The workspace itself takes 3000 / 4000 / 8000. Pick anything else for your app's `network.ports.public` - the host port-maps it 1:1 inside the `synapse-experimental_default` network.

## Common pitfalls

- Missing trailing slash on `public_url` (schema: `^https?://.+/$`).
- `runtime.kind: docker-compose` instead of `image`. The host no longer surfaces compose-mode apps.
- Server bound to `127.0.0.1` instead of `0.0.0.0` inside the container.
- Missing `/health` - app reports unhealthy forever.
- Hardcoded `localhost` in server-side calls - use the workspace's `synapse-experimental_default` Docker DNS for cross-app traffic, or the host port from the dev's machine.
- Iframe sandbox without `allow-same-origin` breaks `localStorage` and same-origin fetch.
- Forgetting the `io.synapse.app.manifest` label at build time.
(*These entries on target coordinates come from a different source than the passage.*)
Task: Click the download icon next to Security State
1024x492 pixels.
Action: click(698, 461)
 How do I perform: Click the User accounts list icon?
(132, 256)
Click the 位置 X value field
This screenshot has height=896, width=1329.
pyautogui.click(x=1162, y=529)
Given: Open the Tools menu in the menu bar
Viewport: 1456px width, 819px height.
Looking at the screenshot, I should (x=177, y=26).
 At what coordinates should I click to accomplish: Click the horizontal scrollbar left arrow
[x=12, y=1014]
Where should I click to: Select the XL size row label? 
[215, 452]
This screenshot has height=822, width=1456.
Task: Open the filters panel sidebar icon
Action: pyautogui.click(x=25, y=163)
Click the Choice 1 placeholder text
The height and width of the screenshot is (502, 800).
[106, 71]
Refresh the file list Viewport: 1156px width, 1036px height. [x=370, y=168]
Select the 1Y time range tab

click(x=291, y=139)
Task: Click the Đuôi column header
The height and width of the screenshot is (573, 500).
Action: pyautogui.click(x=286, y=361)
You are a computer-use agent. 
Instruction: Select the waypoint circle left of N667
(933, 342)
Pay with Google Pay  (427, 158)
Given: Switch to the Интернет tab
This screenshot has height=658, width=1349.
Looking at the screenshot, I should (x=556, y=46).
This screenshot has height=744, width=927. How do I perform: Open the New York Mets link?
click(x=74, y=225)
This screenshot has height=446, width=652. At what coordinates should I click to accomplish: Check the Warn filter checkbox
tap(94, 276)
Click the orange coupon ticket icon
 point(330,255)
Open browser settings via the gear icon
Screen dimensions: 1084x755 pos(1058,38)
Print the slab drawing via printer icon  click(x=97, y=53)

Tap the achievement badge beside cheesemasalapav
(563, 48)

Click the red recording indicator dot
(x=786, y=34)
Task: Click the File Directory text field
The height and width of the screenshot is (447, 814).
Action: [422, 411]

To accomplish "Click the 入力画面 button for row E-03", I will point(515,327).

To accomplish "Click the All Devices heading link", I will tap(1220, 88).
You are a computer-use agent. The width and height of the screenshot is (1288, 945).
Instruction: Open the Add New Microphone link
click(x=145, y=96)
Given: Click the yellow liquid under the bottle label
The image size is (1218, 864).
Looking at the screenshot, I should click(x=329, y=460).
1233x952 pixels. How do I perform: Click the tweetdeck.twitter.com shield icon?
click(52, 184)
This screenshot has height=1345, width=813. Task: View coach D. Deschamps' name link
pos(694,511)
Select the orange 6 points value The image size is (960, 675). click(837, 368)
Without it the App Store's catalog scan skips the image entirely.
- Tagging the image differently from `runtime.image` in the manifest. The platform uses the image ref it pulled (the install path), but mismatch is a footgun for downstream tooling.
- Missing pull credentials on the platform-api side: `REGISTRY_USERNAME`/`REGISTRY_PASSWORD` are loaded from `backend/.env` at host startup.
- **Redundant chrome** - shipping a top header, logo, or footer inside the iframe.
- **Half-theme trap when porting light-only apps** - if the ported app has zero `dark:` Tailwind variants, toggling `html.dark` via the bridge produces dark Synapse-chrome over light upstream content. Either add `dark:` variants or make `applyTheme` a no-op.
- **Hydration mismatch** - reading `window`/`document`/cookies inside `useState` initializers. Initialize to a deterministic default, sync in `useEffect`.
- **Sidebar sticky offset inherited from host shell** - a ported sidebar's `top-16 h-[calc(100vh-4rem)]` was calibrated for a host header. The iframe has none; use `top-0 h-screen`.
- **Clipboard API silently blocked** - `navigator.clipboard.writeText` throws `NotAllowedError` unless the iframe has `allow="clipboard-read; clipboard-write"`. The shared `SubAppFrame` sets sensible defaults; manifest `iframe.allow` is advisory until the host reads it.

## Recipes

`references/<framework>.md` for React, Vue, Next.js, Nuxt 3, Gradio, Streamlit, Static HTML, Django, FastAPI. Each has Dockerfile, entry files, run command, `/health` pattern, bridge wiring, framework-specific gotchas. Recipes pre-date the image-publish flow; treat the Dockerfile + run command as canonical and ignore any `sub-apps/` / `docker-compose.yml` references.